[Start of section]

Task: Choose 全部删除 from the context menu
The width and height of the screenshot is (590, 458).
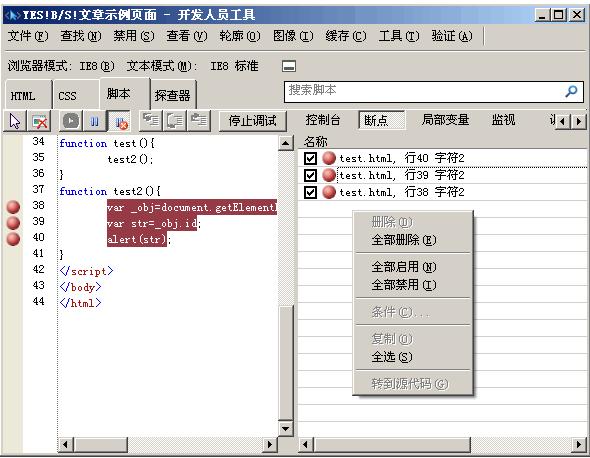Action: click(x=404, y=240)
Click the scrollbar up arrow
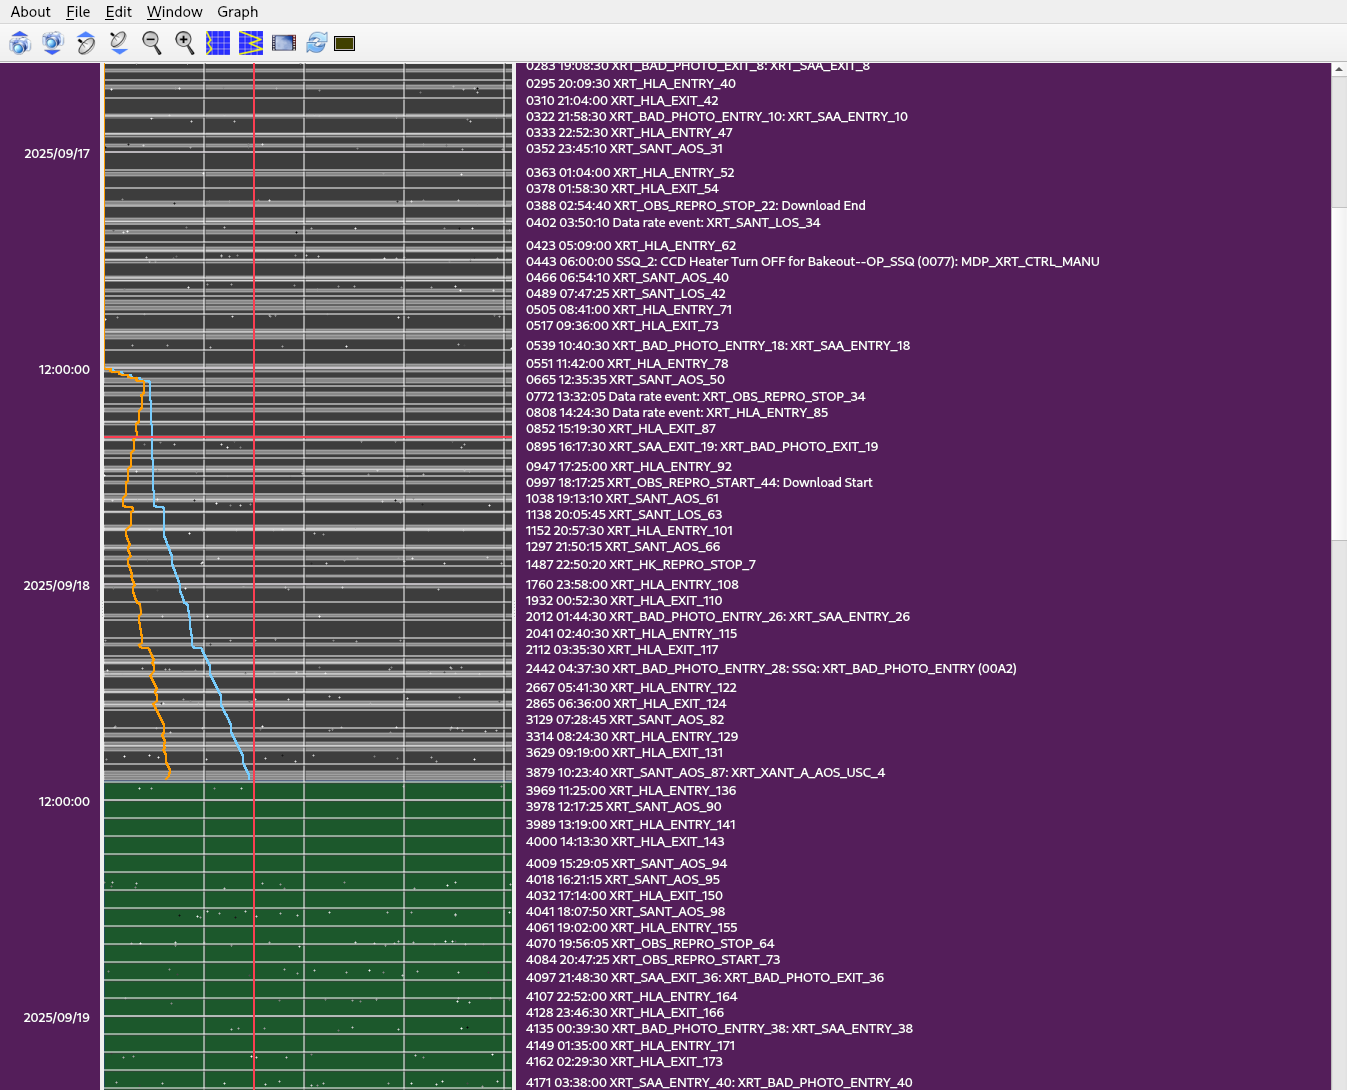Image resolution: width=1347 pixels, height=1090 pixels. pyautogui.click(x=1339, y=70)
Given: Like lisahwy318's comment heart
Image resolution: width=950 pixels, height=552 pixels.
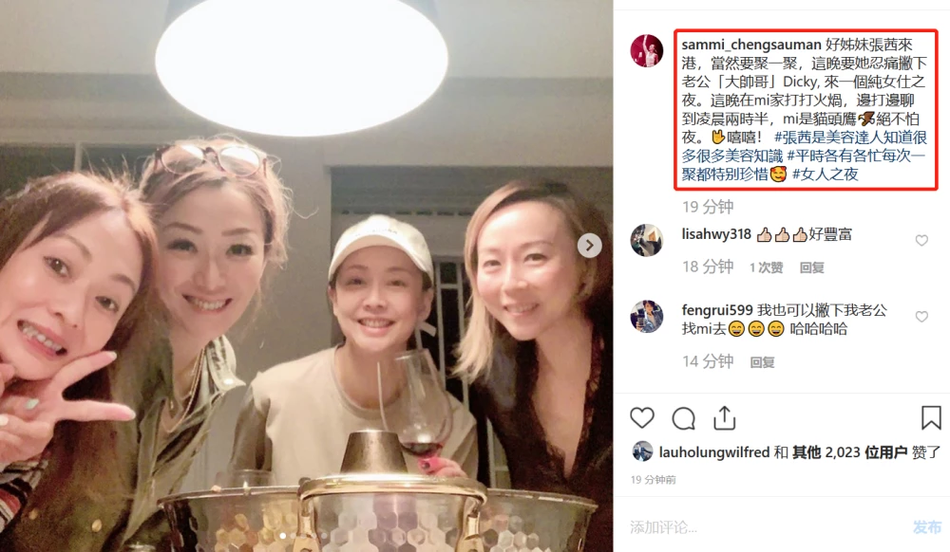Looking at the screenshot, I should pyautogui.click(x=922, y=241).
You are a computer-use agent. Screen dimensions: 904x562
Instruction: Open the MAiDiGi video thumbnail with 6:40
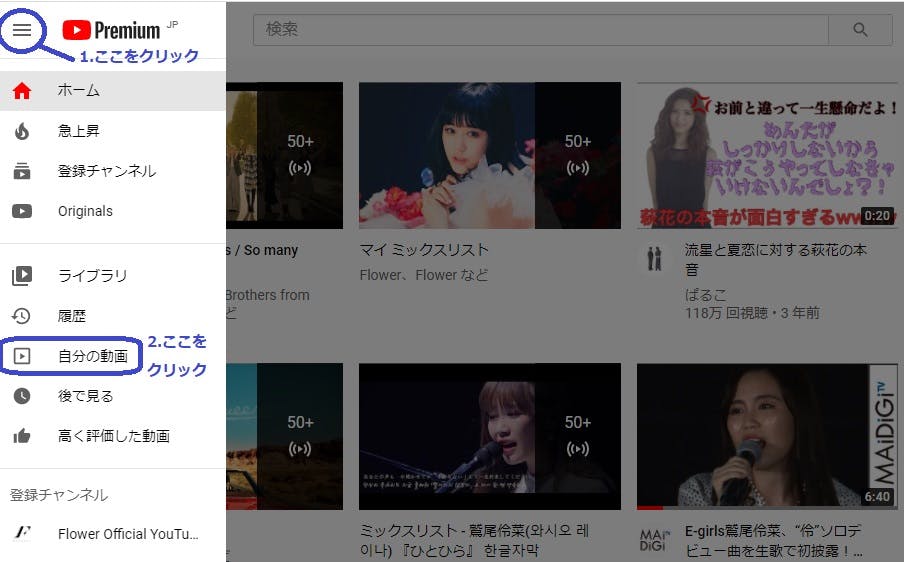765,436
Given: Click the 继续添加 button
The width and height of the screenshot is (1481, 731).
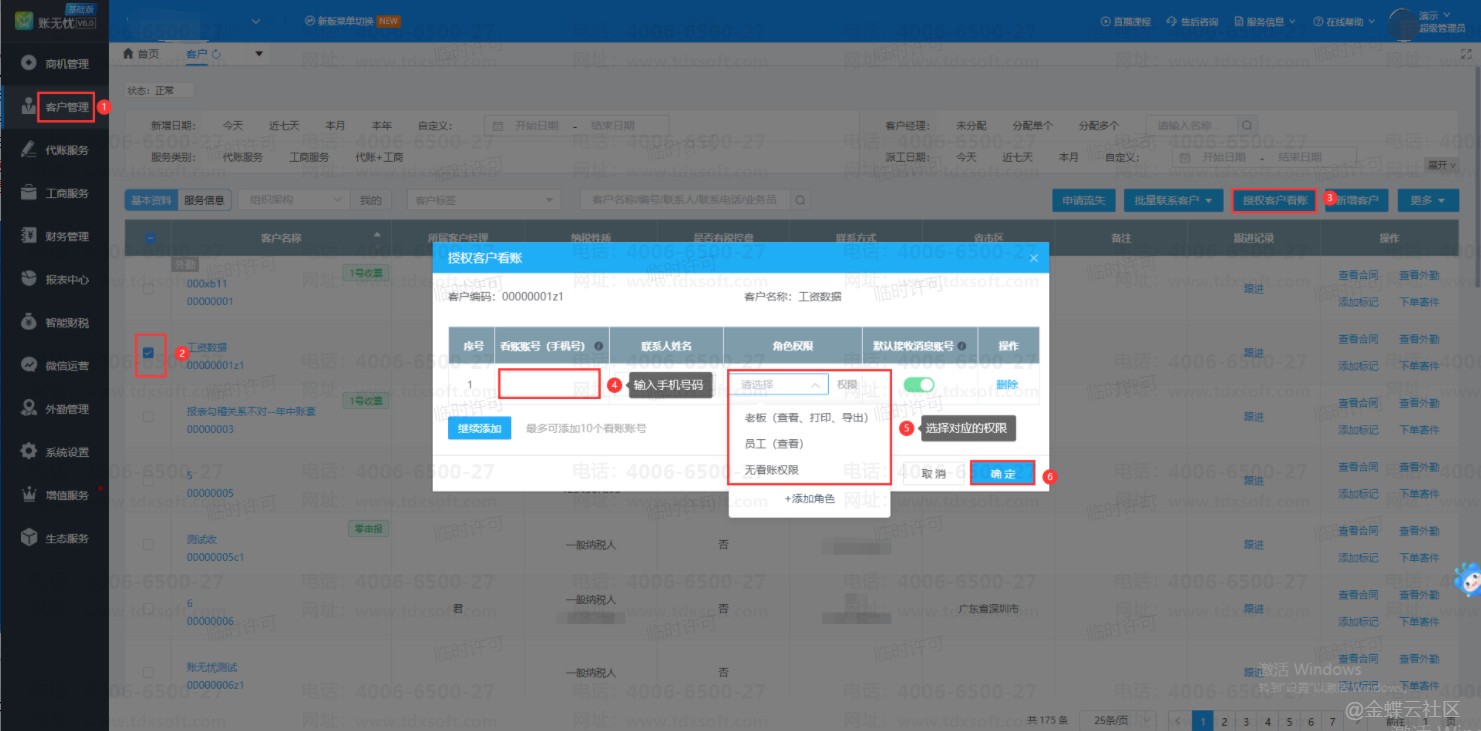Looking at the screenshot, I should [x=479, y=428].
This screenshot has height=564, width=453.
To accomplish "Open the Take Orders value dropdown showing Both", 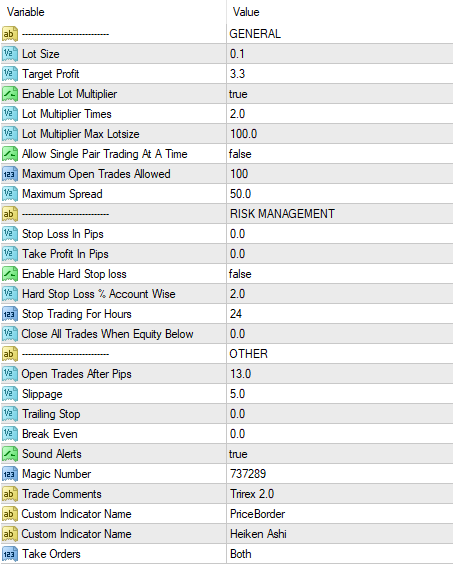I will tap(340, 554).
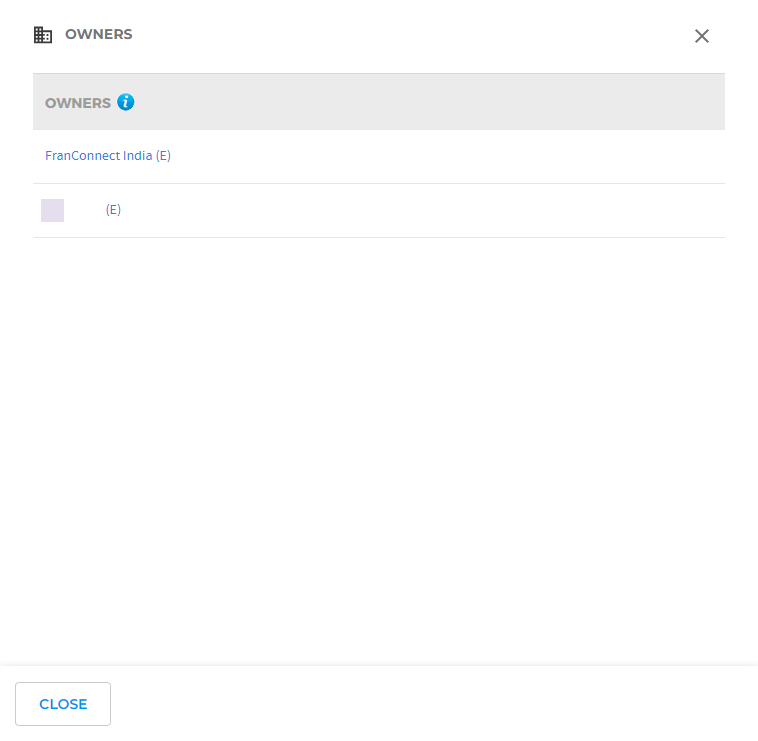The image size is (758, 741).
Task: Click the word "India" in the first owner row
Action: coord(138,156)
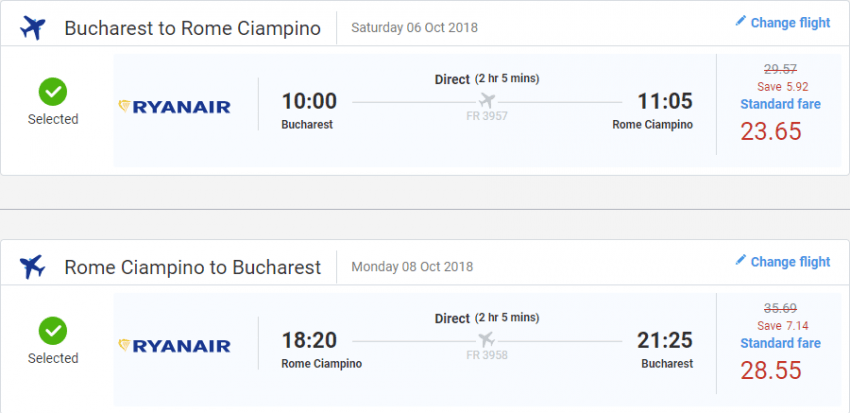
Task: Open Change flight for Bucharest to Rome Ciampino
Action: tap(790, 23)
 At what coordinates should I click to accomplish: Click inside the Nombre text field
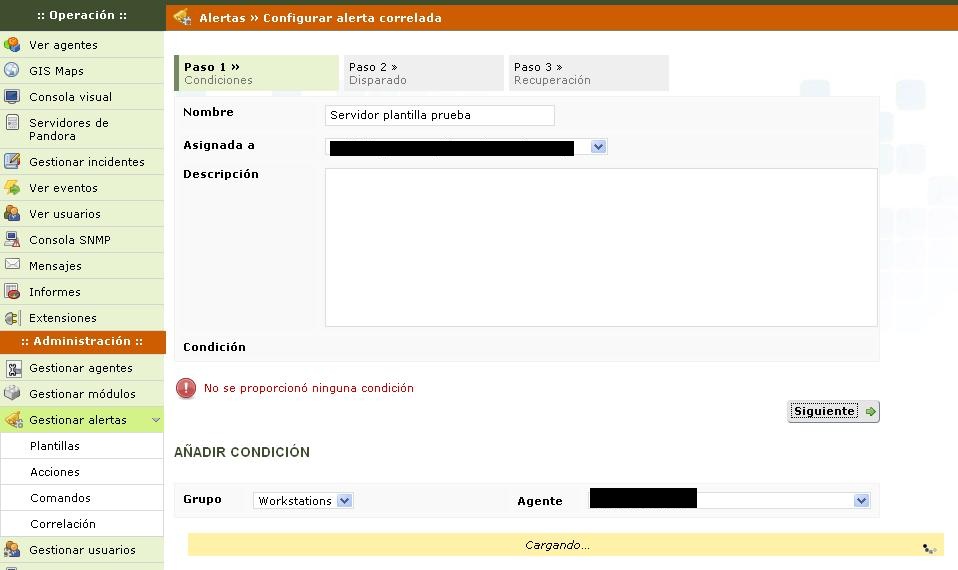coord(440,115)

[End of section]

**WHAT YOU HAVE TO DO:** Output exactly those lines of the data above that run from the line with "Click the scrollbar up arrow" up to and including the line with "Given: Click the 继续添加 button". No pictures go in.

**ANSWER TO THE PROBLEM:**
Click the scrollbar up arrow
Image resolution: width=1347 pixels, height=1090 pixels. pyautogui.click(x=1339, y=70)
Given: Like lisahwy318's comment heart
Image resolution: width=950 pixels, height=552 pixels.
Looking at the screenshot, I should pyautogui.click(x=922, y=241).
You are a computer-use agent. Screen dimensions: 904x562
Instruction: Open the MAiDiGi video thumbnail with 6:40
765,436
Given: Click the 继续添加 button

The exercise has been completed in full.